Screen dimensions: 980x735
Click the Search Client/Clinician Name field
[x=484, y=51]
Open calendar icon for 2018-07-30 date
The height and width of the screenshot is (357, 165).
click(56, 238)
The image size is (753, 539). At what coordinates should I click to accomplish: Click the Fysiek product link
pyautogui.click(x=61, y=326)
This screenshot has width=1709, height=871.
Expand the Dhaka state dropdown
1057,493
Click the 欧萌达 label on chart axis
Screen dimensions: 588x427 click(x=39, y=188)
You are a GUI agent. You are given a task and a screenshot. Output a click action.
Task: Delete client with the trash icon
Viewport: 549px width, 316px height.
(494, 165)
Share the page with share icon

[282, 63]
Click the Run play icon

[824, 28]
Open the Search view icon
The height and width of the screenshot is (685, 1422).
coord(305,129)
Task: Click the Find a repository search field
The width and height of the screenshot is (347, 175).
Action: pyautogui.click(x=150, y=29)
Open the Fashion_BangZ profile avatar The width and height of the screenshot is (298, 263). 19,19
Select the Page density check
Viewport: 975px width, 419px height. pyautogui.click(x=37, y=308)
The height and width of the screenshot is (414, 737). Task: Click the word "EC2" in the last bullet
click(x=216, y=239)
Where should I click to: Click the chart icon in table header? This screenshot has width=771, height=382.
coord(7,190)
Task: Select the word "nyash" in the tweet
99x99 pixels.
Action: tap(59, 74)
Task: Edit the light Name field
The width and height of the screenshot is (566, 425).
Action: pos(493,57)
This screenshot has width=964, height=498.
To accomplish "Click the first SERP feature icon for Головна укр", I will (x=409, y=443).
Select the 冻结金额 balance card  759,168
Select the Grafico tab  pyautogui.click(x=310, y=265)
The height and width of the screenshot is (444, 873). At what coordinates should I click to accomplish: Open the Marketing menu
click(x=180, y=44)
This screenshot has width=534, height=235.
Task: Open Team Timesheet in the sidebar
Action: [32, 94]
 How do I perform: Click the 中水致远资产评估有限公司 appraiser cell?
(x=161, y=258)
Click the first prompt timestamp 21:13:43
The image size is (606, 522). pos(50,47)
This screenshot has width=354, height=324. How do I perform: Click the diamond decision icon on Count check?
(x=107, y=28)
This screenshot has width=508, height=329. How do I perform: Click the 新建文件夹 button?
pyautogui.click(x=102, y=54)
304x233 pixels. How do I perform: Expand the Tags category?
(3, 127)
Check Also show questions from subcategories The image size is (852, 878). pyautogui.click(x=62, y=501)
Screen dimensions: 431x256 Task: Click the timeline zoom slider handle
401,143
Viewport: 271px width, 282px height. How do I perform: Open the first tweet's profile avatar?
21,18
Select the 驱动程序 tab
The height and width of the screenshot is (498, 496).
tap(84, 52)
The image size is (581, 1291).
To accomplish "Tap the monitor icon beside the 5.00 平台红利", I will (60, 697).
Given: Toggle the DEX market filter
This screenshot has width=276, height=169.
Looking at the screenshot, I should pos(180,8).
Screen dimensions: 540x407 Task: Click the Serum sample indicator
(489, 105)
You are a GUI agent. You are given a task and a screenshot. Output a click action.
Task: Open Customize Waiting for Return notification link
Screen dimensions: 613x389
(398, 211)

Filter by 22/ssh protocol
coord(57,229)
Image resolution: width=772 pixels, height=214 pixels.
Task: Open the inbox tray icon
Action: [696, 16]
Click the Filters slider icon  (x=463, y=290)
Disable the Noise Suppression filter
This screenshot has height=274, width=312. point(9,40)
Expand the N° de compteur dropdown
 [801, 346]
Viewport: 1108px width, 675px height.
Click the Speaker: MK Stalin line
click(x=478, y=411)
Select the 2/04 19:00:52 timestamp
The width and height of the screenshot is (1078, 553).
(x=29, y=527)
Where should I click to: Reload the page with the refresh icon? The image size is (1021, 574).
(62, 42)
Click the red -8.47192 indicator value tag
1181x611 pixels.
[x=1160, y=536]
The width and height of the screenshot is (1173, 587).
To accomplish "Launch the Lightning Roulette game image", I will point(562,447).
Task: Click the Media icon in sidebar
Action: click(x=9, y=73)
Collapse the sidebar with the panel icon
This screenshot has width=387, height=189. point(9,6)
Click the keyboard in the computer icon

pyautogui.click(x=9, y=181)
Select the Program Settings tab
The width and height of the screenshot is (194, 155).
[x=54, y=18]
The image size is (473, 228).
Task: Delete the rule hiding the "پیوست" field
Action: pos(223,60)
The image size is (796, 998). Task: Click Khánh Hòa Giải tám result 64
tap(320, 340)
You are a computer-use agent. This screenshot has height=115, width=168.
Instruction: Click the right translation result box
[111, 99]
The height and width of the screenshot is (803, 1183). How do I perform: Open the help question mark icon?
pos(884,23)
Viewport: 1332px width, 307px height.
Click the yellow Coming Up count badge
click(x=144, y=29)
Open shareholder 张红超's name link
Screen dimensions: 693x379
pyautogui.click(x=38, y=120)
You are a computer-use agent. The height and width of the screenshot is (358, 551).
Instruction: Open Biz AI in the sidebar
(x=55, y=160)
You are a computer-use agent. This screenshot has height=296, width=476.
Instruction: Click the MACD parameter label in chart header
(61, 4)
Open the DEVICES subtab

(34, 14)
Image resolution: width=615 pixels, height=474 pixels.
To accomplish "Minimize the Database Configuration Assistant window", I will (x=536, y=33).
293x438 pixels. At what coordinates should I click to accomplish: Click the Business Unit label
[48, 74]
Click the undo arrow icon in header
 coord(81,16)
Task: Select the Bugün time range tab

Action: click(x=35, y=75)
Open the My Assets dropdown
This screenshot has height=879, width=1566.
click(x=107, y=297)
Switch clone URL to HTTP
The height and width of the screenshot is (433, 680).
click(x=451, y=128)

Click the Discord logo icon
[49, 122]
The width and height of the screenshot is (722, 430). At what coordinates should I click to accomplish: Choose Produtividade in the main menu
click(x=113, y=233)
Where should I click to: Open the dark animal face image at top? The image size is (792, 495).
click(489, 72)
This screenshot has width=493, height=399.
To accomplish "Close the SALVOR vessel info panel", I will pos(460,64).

....................

▸ What to do:
Please set down all of the records exactly.

▸ Solved problem:
Screen dimensions: 980x735
Click the Search Client/Clinician Name field
[x=484, y=51]
Open calendar icon for 2018-07-30 date
The height and width of the screenshot is (357, 165).
click(56, 238)
The image size is (753, 539). At what coordinates should I click to accomplish: Click the Fysiek product link
pyautogui.click(x=61, y=326)
This screenshot has width=1709, height=871.
Expand the Dhaka state dropdown
1057,493
Click the 欧萌达 label on chart axis
Screen dimensions: 588x427 click(x=39, y=188)
You are a GUI agent. You are given a task and a screenshot. Output a click action.
Task: Delete client with the trash icon
Viewport: 549px width, 316px height.
(494, 165)
Share the page with share icon

[282, 63]
Click the Run play icon

[824, 28]
Open the Search view icon
The height and width of the screenshot is (685, 1422).
coord(305,129)
Task: Click the Find a repository search field
The width and height of the screenshot is (347, 175).
Action: pyautogui.click(x=150, y=29)
Open the Fashion_BangZ profile avatar The width and height of the screenshot is (298, 263). 19,19
Select the Page density check
Viewport: 975px width, 419px height. pyautogui.click(x=37, y=308)
The height and width of the screenshot is (414, 737). Task: Click the word "EC2" in the last bullet
click(x=216, y=239)
Where should I click to: Click the chart icon in table header? This screenshot has width=771, height=382.
coord(7,190)
Task: Select the word "nyash" in the tweet
99x99 pixels.
Action: tap(59, 74)
Task: Edit the light Name field
The width and height of the screenshot is (566, 425).
Action: pos(493,57)
This screenshot has width=964, height=498.
To accomplish "Click the first SERP feature icon for Головна укр", I will (x=409, y=443).
Select the 冻结金额 balance card  759,168
Select the Grafico tab  pyautogui.click(x=310, y=265)
The height and width of the screenshot is (444, 873). At what coordinates should I click to accomplish: Open the Marketing menu
click(x=180, y=44)
This screenshot has width=534, height=235.
Task: Open Team Timesheet in the sidebar
Action: [32, 94]
 How do I perform: Click the 中水致远资产评估有限公司 appraiser cell?
(x=161, y=258)
Click the first prompt timestamp 21:13:43
The image size is (606, 522). pos(50,47)
This screenshot has width=354, height=324. How do I perform: Click the diamond decision icon on Count check?
(x=107, y=28)
This screenshot has width=508, height=329. How do I perform: Click the 新建文件夹 button?
pyautogui.click(x=102, y=54)
304x233 pixels. How do I perform: Expand the Tags category?
(3, 127)
Check Also show questions from subcategories The image size is (852, 878). pyautogui.click(x=62, y=501)
Screen dimensions: 431x256 Task: Click the timeline zoom slider handle
401,143
Viewport: 271px width, 282px height. How do I perform: Open the first tweet's profile avatar?
21,18
Select the 驱动程序 tab
The height and width of the screenshot is (498, 496).
tap(84, 52)
The image size is (581, 1291).
To accomplish "Tap the monitor icon beside the 5.00 平台红利", I will (60, 697).
Given: Toggle the DEX market filter
This screenshot has width=276, height=169.
Looking at the screenshot, I should pos(180,8).
Screen dimensions: 540x407 Task: Click the Serum sample indicator
(489, 105)
You are a GUI agent. You are given a task and a screenshot. Output a click action.
Task: Open Customize Waiting for Return notification link
Screen dimensions: 613x389
(398, 211)

Filter by 22/ssh protocol
coord(57,229)
Image resolution: width=772 pixels, height=214 pixels.
Task: Open the inbox tray icon
Action: [696, 16]
Click the Filters slider icon  (x=463, y=290)
Disable the Noise Suppression filter
This screenshot has height=274, width=312. point(9,40)
Expand the N° de compteur dropdown
 [801, 346]
Viewport: 1108px width, 675px height.
Click the Speaker: MK Stalin line
click(x=478, y=411)
Select the 2/04 19:00:52 timestamp
The width and height of the screenshot is (1078, 553).
(x=29, y=527)
Where should I click to: Reload the page with the refresh icon? The image size is (1021, 574).
(62, 42)
Click the red -8.47192 indicator value tag
1181x611 pixels.
[x=1160, y=536]
The width and height of the screenshot is (1173, 587).
To accomplish "Launch the Lightning Roulette game image", I will point(562,447).
Task: Click the Media icon in sidebar
Action: click(x=9, y=73)
Collapse the sidebar with the panel icon
This screenshot has width=387, height=189. point(9,6)
Click the keyboard in the computer icon

pyautogui.click(x=9, y=181)
Select the Program Settings tab
The width and height of the screenshot is (194, 155).
[x=54, y=18]
The image size is (473, 228).
Task: Delete the rule hiding the "پیوست" field
Action: pos(223,60)
The image size is (796, 998). Task: Click Khánh Hòa Giải tám result 64
tap(320, 340)
You are a computer-use agent. This screenshot has height=115, width=168.
Instruction: Click the right translation result box
[111, 99]
The height and width of the screenshot is (803, 1183). How do I perform: Open the help question mark icon?
pos(884,23)
Viewport: 1332px width, 307px height.
Click the yellow Coming Up count badge
click(x=144, y=29)
Open shareholder 张红超's name link
Screen dimensions: 693x379
pyautogui.click(x=38, y=120)
You are a computer-use agent. The height and width of the screenshot is (358, 551).
Instruction: Open Biz AI in the sidebar
(x=55, y=160)
You are a computer-use agent. This screenshot has height=296, width=476.
Instruction: Click the MACD parameter label in chart header
(61, 4)
Open the DEVICES subtab

(34, 14)
Image resolution: width=615 pixels, height=474 pixels.
To accomplish "Minimize the Database Configuration Assistant window", I will (x=536, y=33).
293x438 pixels. At what coordinates should I click to accomplish: Click the Business Unit label
[48, 74]
Click the undo arrow icon in header
 coord(81,16)
Task: Select the Bugün time range tab

Action: click(x=35, y=75)
Open the My Assets dropdown
This screenshot has height=879, width=1566.
click(x=107, y=297)
Switch clone URL to HTTP
The height and width of the screenshot is (433, 680).
click(x=451, y=128)

Click the Discord logo icon
[49, 122]
The width and height of the screenshot is (722, 430). At what coordinates should I click to accomplish: Choose Produtividade in the main menu
click(x=113, y=233)
Where should I click to: Open the dark animal face image at top? The image size is (792, 495).
click(489, 72)
This screenshot has width=493, height=399.
To accomplish "Close the SALVOR vessel info panel", I will pos(460,64).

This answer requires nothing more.